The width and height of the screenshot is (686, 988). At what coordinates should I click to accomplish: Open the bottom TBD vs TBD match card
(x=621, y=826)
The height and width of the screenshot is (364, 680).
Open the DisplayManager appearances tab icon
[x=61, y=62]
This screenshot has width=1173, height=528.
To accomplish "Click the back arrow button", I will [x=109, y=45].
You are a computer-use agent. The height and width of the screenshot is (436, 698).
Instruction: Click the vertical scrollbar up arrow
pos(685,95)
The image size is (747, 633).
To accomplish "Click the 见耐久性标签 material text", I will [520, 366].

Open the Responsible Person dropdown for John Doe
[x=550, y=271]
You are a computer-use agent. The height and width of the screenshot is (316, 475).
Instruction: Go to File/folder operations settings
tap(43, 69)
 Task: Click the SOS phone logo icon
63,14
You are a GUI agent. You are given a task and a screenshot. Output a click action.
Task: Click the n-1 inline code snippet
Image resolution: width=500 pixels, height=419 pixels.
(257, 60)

--

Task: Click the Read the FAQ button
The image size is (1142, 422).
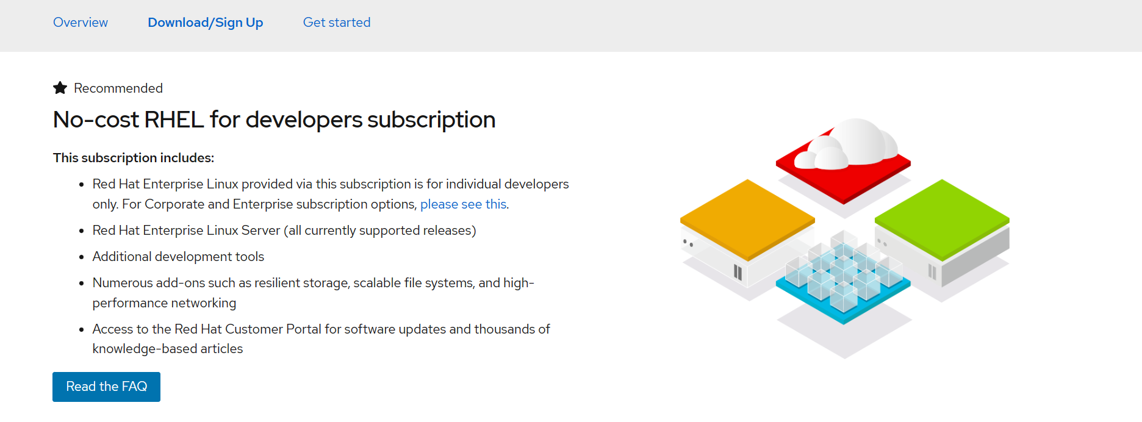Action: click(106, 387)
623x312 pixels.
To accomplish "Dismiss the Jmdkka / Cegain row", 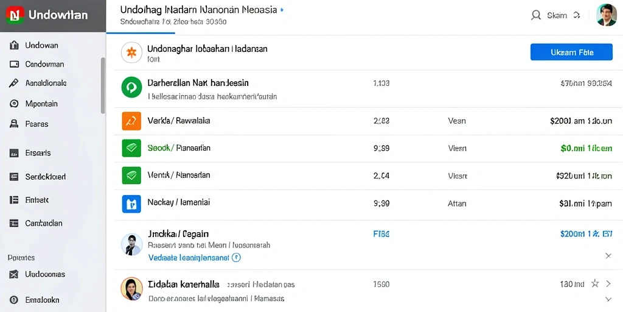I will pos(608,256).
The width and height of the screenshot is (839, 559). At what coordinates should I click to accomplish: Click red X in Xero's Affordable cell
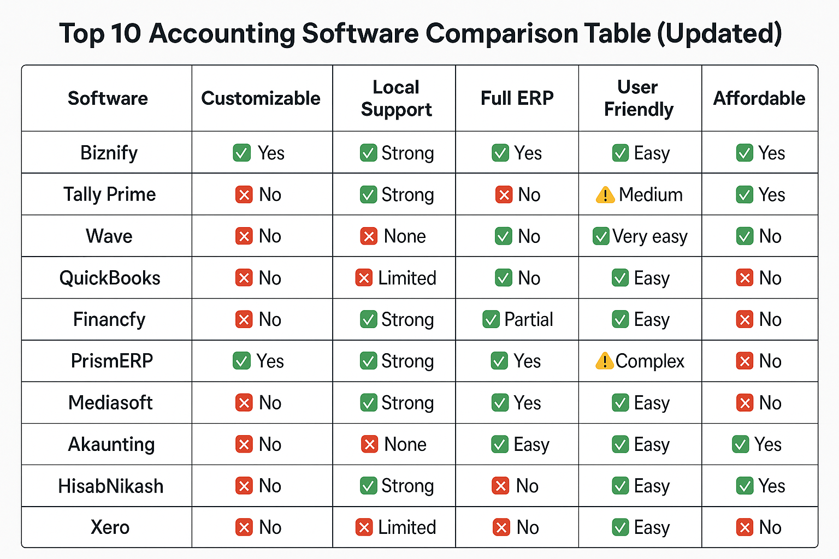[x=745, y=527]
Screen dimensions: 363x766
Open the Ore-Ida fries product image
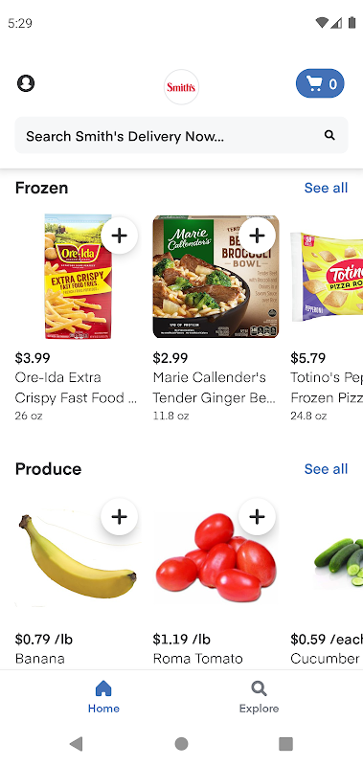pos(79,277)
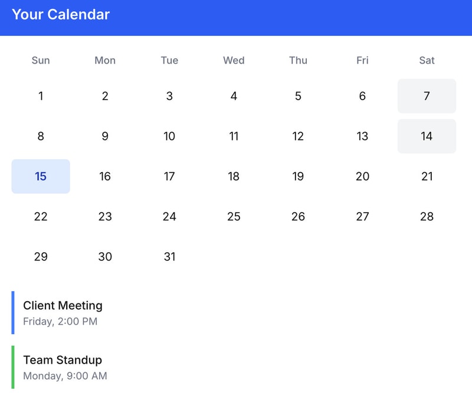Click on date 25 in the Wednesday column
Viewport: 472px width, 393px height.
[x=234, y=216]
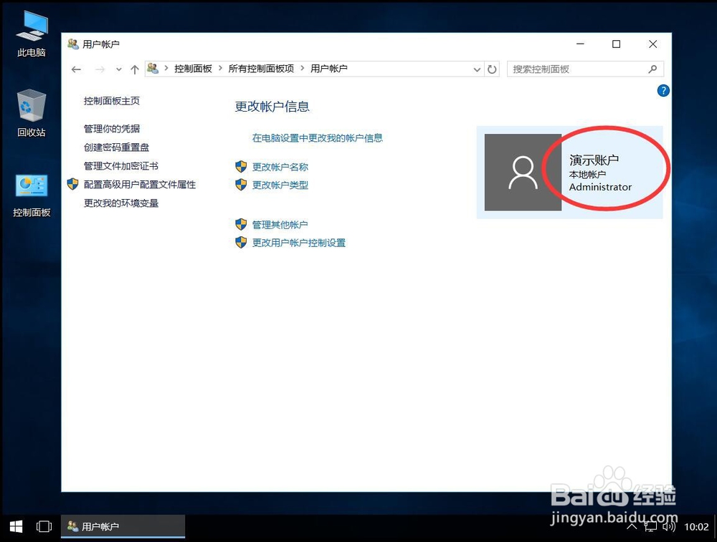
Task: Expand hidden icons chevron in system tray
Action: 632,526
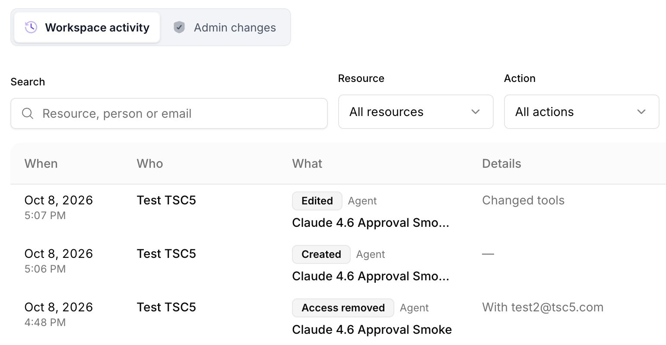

_Task directions_
Scan the data above. Return every line with "agent" in it.

_Answer below_
You are a computer-use agent. The height and width of the screenshot is (436, 698).
You are a computer-use agent. The height and width of the screenshot is (316, 475).
You are a GUI agent. You are given a task and a screenshot. Output a click action.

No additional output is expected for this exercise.